» Extract:

###

In hunt for Texas bomber, investigators seek clues in life-or-death puzzle
AUSTIN, Texas - The serial bomber who is terrorizing Texas’ capital has not officially communicated with investigators. Yet, in some subtle ways, the bomber is doing just that with each explosive-rigged package that is found.
Law enforcement officials investigating one of the most brazen and deadly serial explosion cases in America in decades are struggling to read his bombs for any clues they can find. Five homemade explosive devices planted in packages and near sidewalks have detonated in Austin and near San Antonio this month, killing two people, wounding five.
On Tuesday morning, a sixth bomb, this one unexploded, forced the shutdown of a FedEx facility near Austin’s airport. Hours later, authorities said that an “incendiary device” went off at a strip mall south of downtown, injuring a man in his 30s, but that it did not appear to be related to the earlier package bombings.
Officials have launched a sweeping manhunt, both forensic and physical, for the bomber, whose identity and motive remain unknown.
“It’s such a random sending of these bombs,” said Nelson W. Wolff, the top elected official in Bexar County, which includes San Antonio. “You’ve got somebody out there, or possibly more than one person, that’s obviously got a system going, and that doesn’t mean it couldn’t be changed from one town to the other.”
The explosions - the fifth was at a FedEx center near San Antonio early Tuesday morning - do not destroy evidence of the bombs’ origins so much as blast it into many bits and pieces. DNA and other more technical fingerprints can remain. Switches, relays and homemade circuit boards often survive. If the explosive was contained in a pipe, then the inside walls of that pipe, even in tiny fragments, will be smudged with residue from the explosive it held, experts say.
While investigators have been tight-lipped about the details of the case, bomb experts and federal agents described an intense detective drama unfolding throughout Central Texas.
The FBI confirmed Tuesday night that the two latest packages located at FedEx facilities near San Antonio and Austin airport were connected to the earlier explosions. With six devices now tied to the case and no arrests yet, panicky residents have flooded 911 with more than 1,200 suspicious-package calls since March 12. Still, with every new bomb discovered, the evidence grows and, investigators hope, the space between the hunter and the hunted narrows ever so slightly.
Specialists from the federal Bureau of Alcohol, Tobacco, Firearms and Explosives who are working the case have honed their skills, and their eyes, for years. The ATF has long run a five-day “post-blast investigator” course for law enforcement around the country. Typically, once the classroom portion of the course has ended, the agency will blow up a car on a demolition range using a real car bomb, and the students will comb the range afterward for parts and pieces of the device that exploded.
At the scene of the first package explosion in Austin, a red brick house on Haverford Drive in northeast Austin where the first victim, Anthony Stephan House, 39, was killed, a large chunk of the white-painted wall next to the plywood-covered front door has been removed, probably by investigators who want to recover minuscule bomb fragments from it.
“The Unabomber put ‘FC,’ which stood for Freedom Club, on his bombs, so the investigators will be looking for any signatures that could give them some investigatory leads,” said Clinton R. Van Zandt, a former profiler with the FBI who worked on the case. The bomber, Theodore Kaczynski, was a mathematics professor turned recluse whose crudely fashioned bombs killed three people and injured 24 others over a 17-year period beginning in 1978.
One new potential block of evidence emerged Tuesday from the Austin bomber’s use of FedEx.
The package that exploded shortly after midnight Tuesday at the FedEx center in Schertz, outside San Antonio, was shipped from the Austin area and was bound for Austin as well. Another suspicious package discovered Tuesday also was shipped via FedEx, and it, too, contained explosive material, a law enforcement official said.
Both packages were mailed from a FedEx store in Sunset Valley, a small city within Austin, and a statement from FedEx suggested that they were sent by the same person.
The second package was turned over intact to law enforcement, marking the first time investigators will get their hands on one of the serial bomber’s unexploded devices. They may also be able to get video images of the person who shipped it.
“We have provided law enforcement responsible for this investigation extensive evidence related to these packages, and the individual that shipped them, collected from our advanced technology security systems,” FedEx said in a statement.

###

» Provided records:
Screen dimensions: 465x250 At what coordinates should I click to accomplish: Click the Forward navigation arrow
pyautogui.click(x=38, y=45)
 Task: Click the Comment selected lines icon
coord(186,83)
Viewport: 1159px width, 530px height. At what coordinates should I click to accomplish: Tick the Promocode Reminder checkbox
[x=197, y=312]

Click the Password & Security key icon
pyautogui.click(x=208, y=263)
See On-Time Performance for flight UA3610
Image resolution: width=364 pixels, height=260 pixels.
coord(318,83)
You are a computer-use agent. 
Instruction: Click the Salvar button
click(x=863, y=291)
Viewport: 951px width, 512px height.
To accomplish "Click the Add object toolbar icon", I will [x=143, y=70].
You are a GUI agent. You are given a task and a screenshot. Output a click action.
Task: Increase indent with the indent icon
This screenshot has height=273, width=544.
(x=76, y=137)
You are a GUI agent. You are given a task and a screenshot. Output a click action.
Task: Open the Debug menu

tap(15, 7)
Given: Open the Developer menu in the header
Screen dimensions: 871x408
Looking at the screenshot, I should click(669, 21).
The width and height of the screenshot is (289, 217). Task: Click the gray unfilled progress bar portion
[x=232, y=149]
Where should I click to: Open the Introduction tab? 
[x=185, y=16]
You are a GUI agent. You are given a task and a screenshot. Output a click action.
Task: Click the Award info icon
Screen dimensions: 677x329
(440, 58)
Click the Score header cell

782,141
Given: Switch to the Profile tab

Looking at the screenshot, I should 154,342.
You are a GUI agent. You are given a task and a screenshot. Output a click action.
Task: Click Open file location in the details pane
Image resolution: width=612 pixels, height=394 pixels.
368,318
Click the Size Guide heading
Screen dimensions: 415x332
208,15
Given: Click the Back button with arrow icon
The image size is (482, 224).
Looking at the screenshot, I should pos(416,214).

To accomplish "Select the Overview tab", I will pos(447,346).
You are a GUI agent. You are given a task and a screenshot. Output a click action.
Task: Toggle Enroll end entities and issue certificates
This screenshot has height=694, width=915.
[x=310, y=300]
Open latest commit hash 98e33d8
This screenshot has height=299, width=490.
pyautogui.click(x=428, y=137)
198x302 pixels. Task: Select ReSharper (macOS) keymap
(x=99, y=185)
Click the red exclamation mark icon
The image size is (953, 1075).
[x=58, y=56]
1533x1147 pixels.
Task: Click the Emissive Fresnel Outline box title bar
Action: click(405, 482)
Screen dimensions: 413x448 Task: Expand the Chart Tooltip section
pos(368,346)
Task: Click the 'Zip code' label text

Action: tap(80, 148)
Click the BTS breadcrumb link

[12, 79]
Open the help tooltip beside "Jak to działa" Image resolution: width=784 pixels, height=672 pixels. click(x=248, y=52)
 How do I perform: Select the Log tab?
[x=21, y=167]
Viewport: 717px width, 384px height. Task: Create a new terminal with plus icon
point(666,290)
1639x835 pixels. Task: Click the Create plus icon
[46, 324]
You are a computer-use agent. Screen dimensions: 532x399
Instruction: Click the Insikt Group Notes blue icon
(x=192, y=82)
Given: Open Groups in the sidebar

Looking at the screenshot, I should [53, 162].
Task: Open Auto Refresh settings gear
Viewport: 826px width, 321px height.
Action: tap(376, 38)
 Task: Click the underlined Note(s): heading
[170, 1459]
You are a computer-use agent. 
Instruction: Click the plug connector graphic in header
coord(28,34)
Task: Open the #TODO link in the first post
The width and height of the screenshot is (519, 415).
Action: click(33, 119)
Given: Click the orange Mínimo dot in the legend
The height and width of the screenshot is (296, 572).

###

Copy the passage of the Texas bomber article above from "Law enforcement officials" up to and including "people, wounding five.", word for word.

Law enforcement officials investigating one of the most brazen and deadly serial explosion cases in America in decades are struggling to read his bombs for any clues they can find. Five homemade explosive devices planted in packages and near sidewalks have detonated in Austin and near San Antonio this month, killing two people, wounding five.